I should have been more explicit. The name of the model is wrong.
Both would be nice, but automatic deployment would be preferable - that’s what I meant with the mod or option. E.g. could you add a recipe option, such as –litellm, and the recipe would also setup a LiteLLM proxy.
When configuring LiteLLM manually, for example, initially I only specified one model (Opus), but even though I selected Opus in claude code, haiku and sonnet were called too, and those calls failed as I had not specified them. So you always need to include all three.
You could try my little helper for LiteLLM updates.
It was intended to be run in a docker compose file together with the vLLM/llama.cpp process. Each time you start the whole stack it waits until vLLM is started and then sends an update to a running LiteLLM in database mode. It terminates after the change.
BTW, you don’t need to do it. Just set environment variables for your client. Then all you need is /messages compatible endpoint. E.g. I have this helper script on my Mac:
#!/bin/bash
DEFAULT_BASE_URL="http://spark:8888"
export LITELLM_API_KEY="none"
export ANTHROPIC_BASE_URL="${2:-$DEFAULT_BASE_URL}"

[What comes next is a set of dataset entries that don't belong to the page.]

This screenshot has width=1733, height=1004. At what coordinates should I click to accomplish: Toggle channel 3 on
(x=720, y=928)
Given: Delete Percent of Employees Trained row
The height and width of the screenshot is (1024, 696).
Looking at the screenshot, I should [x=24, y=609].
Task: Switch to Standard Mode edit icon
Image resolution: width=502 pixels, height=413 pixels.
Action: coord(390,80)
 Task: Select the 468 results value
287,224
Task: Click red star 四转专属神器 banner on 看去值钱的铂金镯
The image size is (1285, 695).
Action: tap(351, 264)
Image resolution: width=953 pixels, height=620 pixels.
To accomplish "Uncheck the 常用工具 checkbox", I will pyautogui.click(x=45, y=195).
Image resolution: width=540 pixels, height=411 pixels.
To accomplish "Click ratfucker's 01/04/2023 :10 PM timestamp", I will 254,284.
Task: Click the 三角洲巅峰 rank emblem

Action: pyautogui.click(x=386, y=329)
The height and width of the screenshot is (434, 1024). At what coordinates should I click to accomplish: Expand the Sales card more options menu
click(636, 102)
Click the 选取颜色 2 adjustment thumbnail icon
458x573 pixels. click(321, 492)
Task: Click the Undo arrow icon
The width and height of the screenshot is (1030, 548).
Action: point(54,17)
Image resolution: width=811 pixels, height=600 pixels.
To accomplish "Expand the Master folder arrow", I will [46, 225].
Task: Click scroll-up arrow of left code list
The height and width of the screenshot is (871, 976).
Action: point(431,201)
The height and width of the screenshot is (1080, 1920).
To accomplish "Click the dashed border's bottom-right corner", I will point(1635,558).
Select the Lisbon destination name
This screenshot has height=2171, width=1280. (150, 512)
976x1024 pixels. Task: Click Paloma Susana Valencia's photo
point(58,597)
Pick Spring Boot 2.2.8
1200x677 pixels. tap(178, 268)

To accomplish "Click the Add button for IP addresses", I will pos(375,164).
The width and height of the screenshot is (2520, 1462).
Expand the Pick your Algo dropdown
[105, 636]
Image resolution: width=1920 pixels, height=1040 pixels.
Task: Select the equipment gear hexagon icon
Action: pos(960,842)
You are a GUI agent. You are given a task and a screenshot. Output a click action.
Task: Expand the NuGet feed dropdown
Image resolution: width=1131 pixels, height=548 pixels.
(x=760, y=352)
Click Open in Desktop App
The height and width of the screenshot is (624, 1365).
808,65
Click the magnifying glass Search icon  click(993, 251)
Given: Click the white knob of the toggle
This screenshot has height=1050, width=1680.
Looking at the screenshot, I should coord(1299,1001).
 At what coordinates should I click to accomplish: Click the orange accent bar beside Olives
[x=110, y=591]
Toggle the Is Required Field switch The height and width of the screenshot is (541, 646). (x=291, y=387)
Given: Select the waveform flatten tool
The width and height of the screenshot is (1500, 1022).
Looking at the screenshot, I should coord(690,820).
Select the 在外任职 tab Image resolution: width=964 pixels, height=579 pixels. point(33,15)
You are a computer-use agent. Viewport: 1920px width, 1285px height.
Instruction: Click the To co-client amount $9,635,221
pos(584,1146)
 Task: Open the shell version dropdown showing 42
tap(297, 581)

export ANTHROPIC_AUTH_TOKEN="$LITELLM_API_KEY"
export ANTHROPIC_MODEL=$1
export ANTHROPIC_SMALL_FAST_MODEL=$1
export ANTHROPIC_DEFAULT_HAIKU_MODEL=$1
export ANTHROPIC_DEFAULT_SONNET_MODEL="$1"
export ANTHROPIC_DEFAULT_OPUS_MODEL="$1"
export CLAUDE_CODE_ATTRIBUTION_HEADER=0
claude
I can call it like this:
~/claude_local.sh Qwen/Qwen3-Coder-Next-80B-FP8
And it will work. Or like this if I want to go through LiteLLM proxy:
~/claude_local.sh Qwen/Qwen3-Coder-Next-80B-FP8 https://llm-proxy:4000
I’ve followed your lead, and setup a simple litellm proxy, and am currently running it with Qwen3.5-35B-A3B-FP8 just fine! I’ve also created a pull request for a new recipe, allowing others to run it easily too.